As big of an advocate of the MacBook Air as I am, there’s no doubt that if you’re someone who really does need the huge CPU and GPU power and memory bandwidth of the M2 Pro or M2 Max processor—creative professionals working with huge files, doing work that previously required a high-end workstation, for example—is a better fit.
I admit that this is an area where I’m rapidly running out of personal experience: for most of my high-end media tasks, the M2 Air runs slower but still does the job eventually. Saving time is great (and is reason enough for many people to buy a high-end device!), but the extra RAM and memory bandwidth of the higher-end chips also enable using enormous files or data sets that a lesser laptop can’t even open.
So yes, if seeking ultimate performance is your thing, this is the laptop for you. But there are other reasons to upgrade to a MacBook Pro that go beyond the need for speed:
- Display. Nothing beats the MacBook Pro’s mini-LED backlit display. It’s bright and supports HDR, and offers the ProMotion high-refresh-rate technology for ultra-smooth scrolling. Not to mention that both the 14- and 16-inch MacBook Pro displays are fundamentally larger than the MacBook Air’s.
RAM. The M2 chip is limited to 24GB of memory. If the way you work needs more than that, MacBook Pro is for you.
Ports and slots. The MacBook Air only has two Thunderbolt 4 ports versus three on the MacBook Pro. It doesn’t have an SD card slot, so if you transfer files from SD cards, you’ll need to carry an external reader. It also doesn’t have an HDMI port, for easy extra video-out without adapters.
External display support. The MacBook Air can only connect to a single external display. If you want to dock your laptop to a dual-display setup, you’ll want the MacBook Pro, which can support two external displays—or four, if you get the M2 Max version.

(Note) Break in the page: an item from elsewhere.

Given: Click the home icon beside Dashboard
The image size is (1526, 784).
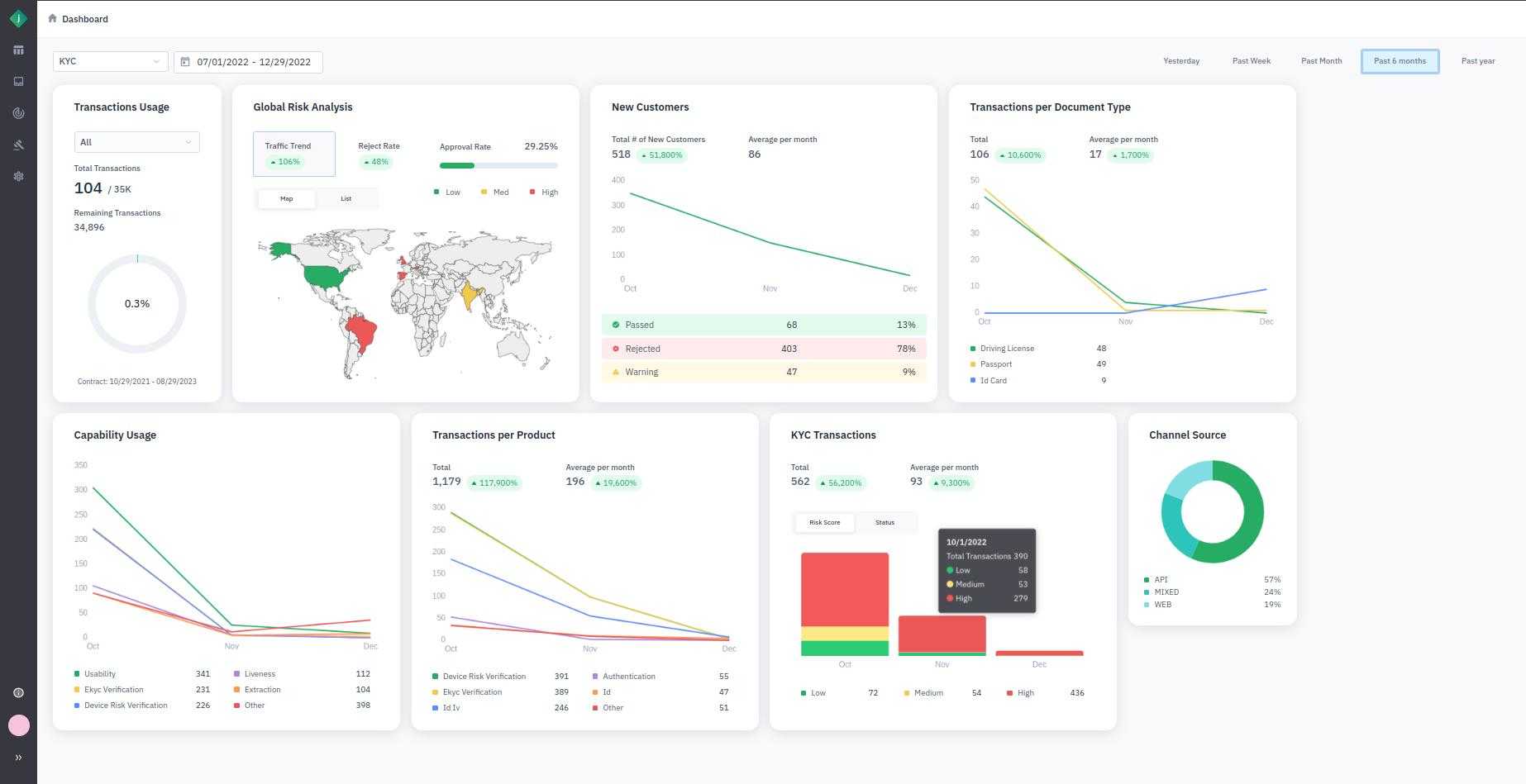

Should you need to spend $2000 on a high-powered laptop just to get one that supports two external displays or has the best, brightest screen? Or $2499 for a laptop with a substantially larger display? Apple has decided that you should. But great as the MacBook Air is, there certainly feels like there’s a yawning chasm between it and the MacBook Pro.
The fact remains, though: If you want the very best laptop Apple has to offer, the MacBook Pro will not disappoint you. The M1 models were great in late 2021, and these new M2 models are even better—albeit incrementally so.